Gordon Parks’ Photodocumentary of Black poverty in America: | The Fontelle Family. Harlem 1967
Well, obviously, the problem with all of us nappy-headed kids was our lack of testosterone lying about Nada’s (my mama’s) house.
All the news outlets told us again and again: the problem with Black children is their lack of fathers. As if we were all hatched from eggs or something. As if none us had never ever seen an actual Black man in our whole miserable blackety-black lives. As if Black men had gone extinct in the 80s and we were all on the hunt for the rare one hiding in the bushes. As if… as if… as if… our gaggle of blackety-black uncles—blood and honorary—didn’t count. Nor did our grandfathers or big brothers.
According to the statistics, our demise and ruination was completely due to the lack of our mothers’ pheromones to keep a man around. Not just to her lack of ability to keep him around, but her lack of skills to lay it on him so good that he stayed stuck with us – and gladly!
According to the stats, the problem was the glaring lack of all of our mamas ability to bewitch, bother and bewilder our menfolk so good… so good… until each of them felt compelled to put a ring on it.
That was the problem.
It wasn’t the lack of equal pay for Black women’s labor, or the lack of childcare, or the lack of healthcare, or the lack of after school programs, or that pesky little gas crisis that hit us all upside the head in the late 70s and 80s and made it hard for Black mothers to keep a full tank of gas in her car so she could get back and forth to her little job. And it certainly had nothing to do with the numbers of our “daddies” going to prison jumping from the thousands and thousands to the millions. Or that They (and you know who They are) invested more in building prisons for us than building schools for us. Obviously, none of those things were the problem at all.
The problem was Black women didn’t know how to keep a Black man and therefore didn’t know how to be a good woman and therefore didn’t know how to make a family work. Because… because (and this is the kicker, y’all) because she didn’t know how to be holy and submissive and therefore didn’t know how to be blessed enough to do right by God.

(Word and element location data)
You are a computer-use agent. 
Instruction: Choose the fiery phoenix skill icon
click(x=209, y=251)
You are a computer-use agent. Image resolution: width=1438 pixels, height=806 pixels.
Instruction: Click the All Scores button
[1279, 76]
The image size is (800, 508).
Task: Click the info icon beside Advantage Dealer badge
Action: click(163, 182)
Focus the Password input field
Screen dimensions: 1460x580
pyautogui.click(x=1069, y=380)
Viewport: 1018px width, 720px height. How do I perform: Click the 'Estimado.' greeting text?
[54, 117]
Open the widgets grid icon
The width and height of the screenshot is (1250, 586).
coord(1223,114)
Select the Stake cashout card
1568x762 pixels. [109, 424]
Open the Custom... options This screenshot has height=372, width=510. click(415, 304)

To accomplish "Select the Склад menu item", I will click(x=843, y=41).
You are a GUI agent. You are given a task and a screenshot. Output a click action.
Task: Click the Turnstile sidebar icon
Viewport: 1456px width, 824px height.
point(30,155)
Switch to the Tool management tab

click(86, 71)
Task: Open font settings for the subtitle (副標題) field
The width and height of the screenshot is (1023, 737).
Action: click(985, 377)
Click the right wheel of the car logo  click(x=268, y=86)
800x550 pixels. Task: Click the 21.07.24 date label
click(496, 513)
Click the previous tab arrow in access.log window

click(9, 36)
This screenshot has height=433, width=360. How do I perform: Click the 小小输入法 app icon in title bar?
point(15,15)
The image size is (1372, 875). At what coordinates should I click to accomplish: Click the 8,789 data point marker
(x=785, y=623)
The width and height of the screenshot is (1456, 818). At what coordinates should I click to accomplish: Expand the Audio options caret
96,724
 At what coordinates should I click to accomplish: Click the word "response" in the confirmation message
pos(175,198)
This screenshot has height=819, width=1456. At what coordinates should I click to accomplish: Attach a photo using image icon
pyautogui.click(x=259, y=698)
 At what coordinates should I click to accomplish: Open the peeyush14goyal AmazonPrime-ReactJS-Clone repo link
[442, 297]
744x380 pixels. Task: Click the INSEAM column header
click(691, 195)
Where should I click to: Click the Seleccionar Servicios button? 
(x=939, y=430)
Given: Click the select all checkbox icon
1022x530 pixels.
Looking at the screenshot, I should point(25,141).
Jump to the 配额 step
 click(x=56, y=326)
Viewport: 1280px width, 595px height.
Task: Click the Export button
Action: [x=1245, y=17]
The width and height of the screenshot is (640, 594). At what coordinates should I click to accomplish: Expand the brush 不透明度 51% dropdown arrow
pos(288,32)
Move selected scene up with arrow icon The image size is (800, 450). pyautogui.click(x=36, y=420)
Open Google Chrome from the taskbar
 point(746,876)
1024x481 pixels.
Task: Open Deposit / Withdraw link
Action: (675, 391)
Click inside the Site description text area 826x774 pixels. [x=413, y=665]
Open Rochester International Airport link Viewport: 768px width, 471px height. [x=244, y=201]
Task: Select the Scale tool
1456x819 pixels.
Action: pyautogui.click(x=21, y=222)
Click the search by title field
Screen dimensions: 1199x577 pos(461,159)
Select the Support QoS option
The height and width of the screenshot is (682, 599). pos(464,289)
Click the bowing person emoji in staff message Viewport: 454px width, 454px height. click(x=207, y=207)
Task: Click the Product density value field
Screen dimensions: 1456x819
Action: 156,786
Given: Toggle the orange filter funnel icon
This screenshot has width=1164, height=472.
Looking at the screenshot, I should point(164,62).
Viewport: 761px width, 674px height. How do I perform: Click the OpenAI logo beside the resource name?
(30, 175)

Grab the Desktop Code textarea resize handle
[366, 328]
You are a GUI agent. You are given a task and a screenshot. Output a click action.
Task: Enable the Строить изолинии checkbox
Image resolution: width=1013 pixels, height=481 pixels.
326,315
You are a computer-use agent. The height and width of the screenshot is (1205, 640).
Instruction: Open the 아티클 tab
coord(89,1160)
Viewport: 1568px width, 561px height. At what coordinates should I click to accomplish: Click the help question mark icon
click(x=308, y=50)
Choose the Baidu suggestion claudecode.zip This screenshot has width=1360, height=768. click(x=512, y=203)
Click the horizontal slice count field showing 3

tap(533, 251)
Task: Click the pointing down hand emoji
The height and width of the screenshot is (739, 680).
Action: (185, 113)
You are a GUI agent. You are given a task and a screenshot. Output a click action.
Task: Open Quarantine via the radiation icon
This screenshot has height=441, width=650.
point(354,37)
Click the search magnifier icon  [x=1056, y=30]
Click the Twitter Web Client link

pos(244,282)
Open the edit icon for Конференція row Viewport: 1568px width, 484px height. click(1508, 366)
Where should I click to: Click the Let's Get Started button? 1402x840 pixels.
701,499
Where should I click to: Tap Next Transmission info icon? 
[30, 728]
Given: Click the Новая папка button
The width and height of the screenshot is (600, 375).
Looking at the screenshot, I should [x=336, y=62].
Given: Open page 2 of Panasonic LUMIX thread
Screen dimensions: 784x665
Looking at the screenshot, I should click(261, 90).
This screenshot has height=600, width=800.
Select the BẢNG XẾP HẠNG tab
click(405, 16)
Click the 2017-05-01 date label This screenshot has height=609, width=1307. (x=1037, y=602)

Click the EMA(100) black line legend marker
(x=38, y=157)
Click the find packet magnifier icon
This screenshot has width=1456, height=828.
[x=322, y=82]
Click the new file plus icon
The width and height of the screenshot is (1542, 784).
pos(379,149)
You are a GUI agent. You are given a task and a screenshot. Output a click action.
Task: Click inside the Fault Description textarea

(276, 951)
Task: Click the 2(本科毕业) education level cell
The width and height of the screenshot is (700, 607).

> Instructions:
1. Answer these questions about the essay on Black mothers:
(a) What is the name of the narrator's mama?
(b) In what decade, according to the sarcastic "As if" lines, had Black men supposedly gone extinct?
(c) What crisis does the essay say hit everyone in the late 70s and 80s?
2. Write the next part of the essay on Black mothers, picking up after its final sentence.
The entries are separate material from the essay on Black mothers.

> Task responses:
1.
(a) Nada
(b) The 80s
(c) A gas crisis

2.
Gordon Parks | Untitled. Chicago 1950
The experts must be right. It’s all because Black women with their sassy hips swaying, necks wagging, tongues cutting, were immoral. Unhallowed were there names. Their every step an abomination. According to the experts, my mama and her kind were not cursed but wicked creatures who refused to turn their necks toward God and repent.
Now, it didn’t matter that out of all of us, our mamas—single, married or otherwise—attended more church than the lot of us put together. It didn’t matter that they prayed unceasingly or loved thy neighbor’s nappy-headed kids as much as they loved themselves. It didn’t matter that Their statistics showed that my mama and her kind each knew Jesus personally and that Jesus himself called them his friend in return.
And I don’t know if They had read their bibles as often as my mama recited hers out loud to us and so we knew that Mary too had been pregnant and single. We also knew that Joseph wasn’t Jesus’s real daddy. We knew that Joseph vanished like our daddies did after a little while and never made nary another appearance in his son’s story—not even at the cross. We knew that not only did Mary manage to raise up “a good man speaking well” seemingly all on her own, but so did Thomas’s mother Eunice and his grandmother Lois. We knew that Moses had only a river of women to thank for his life – first the insolent midwives who refused Pharaoh’s order, then his mother, then his sister, then the Pharaoh’s daughter and then his wife. And let’s not forget that as far as we know, Hagar raised Ishmael singlehandedly with God’s blessing when Sarai—his mother by all legalities—refused to do so.
Gordon Parks | Untitled. 1952
But obviously, the problem with all of us nappy-headed kids was the lack of a Father-knows-best kind of presence in the home and between our mother’s legs. In other words, our mamas were having too much sex and not enough. It didn’t matter that Psalm 127:5 says:
Happy is the man that hath his quiver full of them: they shall not be ashamed, but they shall speak with the enemies in the gate.
…in the King James if you’re a straight and narrow, bible-thumper kind of believer – and that it says:
Don’t you see that children are God’s best gift? The fruit of the womb his generous legacy? Like a warrior’s fistful of arrows are the children of a vigorous youth. Oh, how blessed are you parents, with your quivers full of children! Your enemies don’t stand a chance against you; you’ll sweep them right off your doorstep.
…in the Message if you’re a more modern, off-the-beaten-path, prodigal-child kind of bible reader.
None of that matters.
Your pro-life missive doesn’t matter once those children make it from embryo to cradle.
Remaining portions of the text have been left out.